__Task objective__:
Pull out, word for word, the lines below from the first one through the line that contains "click(x=440, y=96)", including both ends.

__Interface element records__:
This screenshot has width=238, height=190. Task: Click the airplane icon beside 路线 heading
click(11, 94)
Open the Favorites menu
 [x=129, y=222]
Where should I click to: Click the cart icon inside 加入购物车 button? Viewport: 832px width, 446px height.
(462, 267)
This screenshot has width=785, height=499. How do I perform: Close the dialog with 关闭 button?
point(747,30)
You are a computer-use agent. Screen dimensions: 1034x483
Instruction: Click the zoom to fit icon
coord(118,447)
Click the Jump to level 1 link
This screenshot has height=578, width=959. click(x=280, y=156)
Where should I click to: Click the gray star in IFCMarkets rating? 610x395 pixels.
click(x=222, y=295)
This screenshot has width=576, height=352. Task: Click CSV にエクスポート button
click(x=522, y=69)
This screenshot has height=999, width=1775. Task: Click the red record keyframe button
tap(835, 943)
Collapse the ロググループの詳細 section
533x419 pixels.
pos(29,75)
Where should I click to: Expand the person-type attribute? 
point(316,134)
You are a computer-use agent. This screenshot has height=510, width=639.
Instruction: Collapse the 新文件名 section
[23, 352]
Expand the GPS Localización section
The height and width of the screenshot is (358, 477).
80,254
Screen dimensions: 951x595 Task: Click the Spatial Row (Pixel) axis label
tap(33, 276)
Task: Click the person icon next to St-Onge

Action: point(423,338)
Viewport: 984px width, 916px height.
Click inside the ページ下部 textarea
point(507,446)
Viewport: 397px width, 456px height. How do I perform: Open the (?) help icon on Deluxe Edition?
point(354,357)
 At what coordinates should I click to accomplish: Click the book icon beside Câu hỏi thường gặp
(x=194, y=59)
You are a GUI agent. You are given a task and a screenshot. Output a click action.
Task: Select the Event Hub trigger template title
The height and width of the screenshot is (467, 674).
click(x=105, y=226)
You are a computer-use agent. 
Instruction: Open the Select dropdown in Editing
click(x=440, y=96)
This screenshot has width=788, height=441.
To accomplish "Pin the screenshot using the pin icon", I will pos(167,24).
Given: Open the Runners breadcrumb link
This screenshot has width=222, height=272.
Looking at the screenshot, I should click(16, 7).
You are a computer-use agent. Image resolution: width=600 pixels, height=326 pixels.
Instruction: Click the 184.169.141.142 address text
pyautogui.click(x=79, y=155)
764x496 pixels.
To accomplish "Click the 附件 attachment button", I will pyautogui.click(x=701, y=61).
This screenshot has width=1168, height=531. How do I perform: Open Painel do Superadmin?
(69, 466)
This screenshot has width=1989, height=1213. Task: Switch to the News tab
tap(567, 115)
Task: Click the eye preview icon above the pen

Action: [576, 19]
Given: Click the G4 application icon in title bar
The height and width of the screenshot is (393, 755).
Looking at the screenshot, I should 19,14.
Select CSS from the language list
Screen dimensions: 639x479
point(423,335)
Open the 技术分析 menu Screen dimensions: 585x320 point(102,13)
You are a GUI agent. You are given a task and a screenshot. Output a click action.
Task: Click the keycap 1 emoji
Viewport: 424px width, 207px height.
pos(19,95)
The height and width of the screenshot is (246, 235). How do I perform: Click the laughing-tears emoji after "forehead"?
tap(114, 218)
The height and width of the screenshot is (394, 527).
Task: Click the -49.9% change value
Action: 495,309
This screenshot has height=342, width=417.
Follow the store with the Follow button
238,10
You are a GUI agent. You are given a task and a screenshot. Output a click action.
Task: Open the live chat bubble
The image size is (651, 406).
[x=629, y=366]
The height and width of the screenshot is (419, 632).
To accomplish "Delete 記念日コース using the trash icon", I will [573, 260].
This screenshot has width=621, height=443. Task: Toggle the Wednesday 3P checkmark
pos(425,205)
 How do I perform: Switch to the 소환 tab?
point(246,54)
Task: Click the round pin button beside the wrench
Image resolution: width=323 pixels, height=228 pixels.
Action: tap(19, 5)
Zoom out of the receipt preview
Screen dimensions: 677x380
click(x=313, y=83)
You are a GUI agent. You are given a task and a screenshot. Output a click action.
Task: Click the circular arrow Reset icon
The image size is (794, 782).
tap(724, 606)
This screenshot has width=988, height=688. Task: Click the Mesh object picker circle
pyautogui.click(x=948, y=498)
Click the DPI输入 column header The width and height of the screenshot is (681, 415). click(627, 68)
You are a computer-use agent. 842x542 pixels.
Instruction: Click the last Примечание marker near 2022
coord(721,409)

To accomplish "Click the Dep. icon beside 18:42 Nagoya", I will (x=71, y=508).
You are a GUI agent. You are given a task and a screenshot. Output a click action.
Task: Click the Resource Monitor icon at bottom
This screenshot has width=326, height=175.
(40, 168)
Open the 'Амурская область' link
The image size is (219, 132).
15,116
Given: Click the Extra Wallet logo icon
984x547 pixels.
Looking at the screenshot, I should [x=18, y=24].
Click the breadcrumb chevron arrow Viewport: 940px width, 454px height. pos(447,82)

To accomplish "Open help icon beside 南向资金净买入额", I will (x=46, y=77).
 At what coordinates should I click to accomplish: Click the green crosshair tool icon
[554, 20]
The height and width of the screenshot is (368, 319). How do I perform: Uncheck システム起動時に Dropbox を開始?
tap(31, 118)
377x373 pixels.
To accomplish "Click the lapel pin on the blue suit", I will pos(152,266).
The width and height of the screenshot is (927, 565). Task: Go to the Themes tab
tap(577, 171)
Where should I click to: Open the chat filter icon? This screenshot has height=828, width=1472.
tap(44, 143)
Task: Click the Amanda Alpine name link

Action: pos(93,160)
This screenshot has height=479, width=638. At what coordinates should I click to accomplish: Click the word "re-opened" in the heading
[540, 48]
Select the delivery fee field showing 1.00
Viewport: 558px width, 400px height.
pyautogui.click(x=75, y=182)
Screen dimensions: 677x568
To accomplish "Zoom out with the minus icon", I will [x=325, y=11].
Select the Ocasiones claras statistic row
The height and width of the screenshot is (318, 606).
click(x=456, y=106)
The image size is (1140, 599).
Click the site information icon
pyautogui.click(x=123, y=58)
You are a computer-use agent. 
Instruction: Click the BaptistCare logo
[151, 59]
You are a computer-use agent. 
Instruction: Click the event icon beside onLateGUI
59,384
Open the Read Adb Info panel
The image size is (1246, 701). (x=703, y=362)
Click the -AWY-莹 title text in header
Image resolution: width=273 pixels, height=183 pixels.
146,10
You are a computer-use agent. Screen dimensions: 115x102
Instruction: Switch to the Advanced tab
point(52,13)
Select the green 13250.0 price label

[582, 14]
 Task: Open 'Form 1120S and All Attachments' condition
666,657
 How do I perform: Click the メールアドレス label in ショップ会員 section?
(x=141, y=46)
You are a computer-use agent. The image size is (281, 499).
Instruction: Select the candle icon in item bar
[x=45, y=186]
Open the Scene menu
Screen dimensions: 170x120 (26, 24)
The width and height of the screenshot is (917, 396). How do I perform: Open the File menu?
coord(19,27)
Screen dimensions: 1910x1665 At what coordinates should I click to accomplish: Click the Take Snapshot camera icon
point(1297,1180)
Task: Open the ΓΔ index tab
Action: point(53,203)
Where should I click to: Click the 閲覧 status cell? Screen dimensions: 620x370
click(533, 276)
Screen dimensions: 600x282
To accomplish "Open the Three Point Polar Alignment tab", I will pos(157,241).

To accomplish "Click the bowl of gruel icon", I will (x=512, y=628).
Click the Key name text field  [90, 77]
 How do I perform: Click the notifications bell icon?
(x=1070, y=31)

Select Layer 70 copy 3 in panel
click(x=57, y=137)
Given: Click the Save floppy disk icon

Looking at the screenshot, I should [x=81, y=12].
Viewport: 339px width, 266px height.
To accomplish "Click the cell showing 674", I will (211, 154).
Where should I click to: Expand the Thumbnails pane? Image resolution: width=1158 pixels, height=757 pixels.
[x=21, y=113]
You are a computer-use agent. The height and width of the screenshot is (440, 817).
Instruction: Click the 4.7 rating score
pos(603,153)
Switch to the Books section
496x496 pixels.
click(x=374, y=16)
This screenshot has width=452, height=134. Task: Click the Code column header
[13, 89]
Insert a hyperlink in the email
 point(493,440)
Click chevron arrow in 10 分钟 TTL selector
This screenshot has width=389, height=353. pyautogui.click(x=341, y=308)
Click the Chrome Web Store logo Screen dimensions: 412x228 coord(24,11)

__Answer to the exercise__:
This screenshot has width=238, height=190. Task: Click the airplane icon beside 路线 heading
click(11, 94)
Open the Favorites menu
 [x=129, y=222]
Where should I click to: Click the cart icon inside 加入购物车 button? Viewport: 832px width, 446px height.
(462, 267)
This screenshot has width=785, height=499. How do I perform: Close the dialog with 关闭 button?
point(747,30)
You are a computer-use agent. Screen dimensions: 1034x483
Instruction: Click the zoom to fit icon
coord(118,447)
Click the Jump to level 1 link
This screenshot has height=578, width=959. click(x=280, y=156)
Where should I click to: Click the gray star in IFCMarkets rating? 610x395 pixels.
click(x=222, y=295)
This screenshot has width=576, height=352. Task: Click CSV にエクスポート button
click(x=522, y=69)
This screenshot has height=999, width=1775. Task: Click the red record keyframe button
tap(835, 943)
Collapse the ロググループの詳細 section
533x419 pixels.
pos(29,75)
Where should I click to: Expand the person-type attribute? 
point(316,134)
You are a computer-use agent. This screenshot has height=510, width=639.
Instruction: Collapse the 新文件名 section
[23, 352]
Expand the GPS Localización section
The height and width of the screenshot is (358, 477).
80,254
Screen dimensions: 951x595 Task: Click the Spatial Row (Pixel) axis label
tap(33, 276)
Task: Click the person icon next to St-Onge

Action: point(423,338)
Viewport: 984px width, 916px height.
Click inside the ページ下部 textarea
point(507,446)
Viewport: 397px width, 456px height. How do I perform: Open the (?) help icon on Deluxe Edition?
point(354,357)
 At what coordinates should I click to accomplish: Click the book icon beside Câu hỏi thường gặp
(x=194, y=59)
You are a GUI agent. You are given a task and a screenshot. Output a click action.
Task: Select the Event Hub trigger template title
The height and width of the screenshot is (467, 674).
click(x=105, y=226)
You are a computer-use agent. 
Instruction: Open the Select dropdown in Editing
click(x=440, y=96)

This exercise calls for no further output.